Since three finalists were chosen by the nominating jury for that category, why was one not selected by the board? Pulitzer Prizes administrator Sig Gissler told IBT’s Christopher Zara:

“It’s not a statement on the quality of feature writing in America,” he said in a phone interview. “They were thoroughly discussed and carefully considered.”

But that doesn’t explain the reason for the decision not to award the prize, and Gissler was not providing an answer: “We don’t get into explaining what the deliberations entail,” he said.
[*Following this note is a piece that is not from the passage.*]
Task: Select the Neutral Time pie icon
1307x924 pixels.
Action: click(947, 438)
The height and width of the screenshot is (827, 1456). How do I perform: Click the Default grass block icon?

It takes a majority of the 17 voting board members to declare a winner, Gissler pointed out. With three nominations, clearly no single finalist drew the nine votes required to walk away with the prize. The lack of a recipient also suggests that none of finalists blew away the judges. Yet each of the nominations represented substantial work:

Scott Farwell of The Dallas Morning News tells of a woman’s struggle to live a normal life after years of child abuse

Christopher Goffard of the Los Angeles Times recounts an ex-police officer’s nine-day killing spree in Southern California

Mark Johnson of the Milwaukee Journal Sentinel describes a group of first-year medical students and their relationships in anatomy class.

Roy J. Harris Jr., who writes Poynter’s annual Pulitzer Preview, offered a comment that he said he shares with a wink: “I’ve never been nominated for a Pulitzer, and it’d be the highlight of my career if I WERE — whether I won or not. But I do cringe for the poor folks that make the finalist list, and when people ask ‘who’d you lose to,’ they have to respond, ‘Uh, nobody…. .'”

The board refrained from naming a winner in feature writing before, in 2004. Poynter’s Roy Peter Clark, a juror on previous nominating committees, wrote about the decision. After reading the nominations for that year, he concluded none rose to the standards of the Pulitzers.

Many other categories have gone without winners in prior years. No winner was named in 2011 for breaking news reporting, for example, nor in 2012 for editorial writing.

It may be little comfort to the three feature writing finalists, but there’s truth in the worn phrase just to be nominated is an honor. This year, in 14 journalism categories, 1,132 entries were submitted. To be plucked from a field that large, one representing the best in U.S. journalism, is no small accomplishment for any reporter.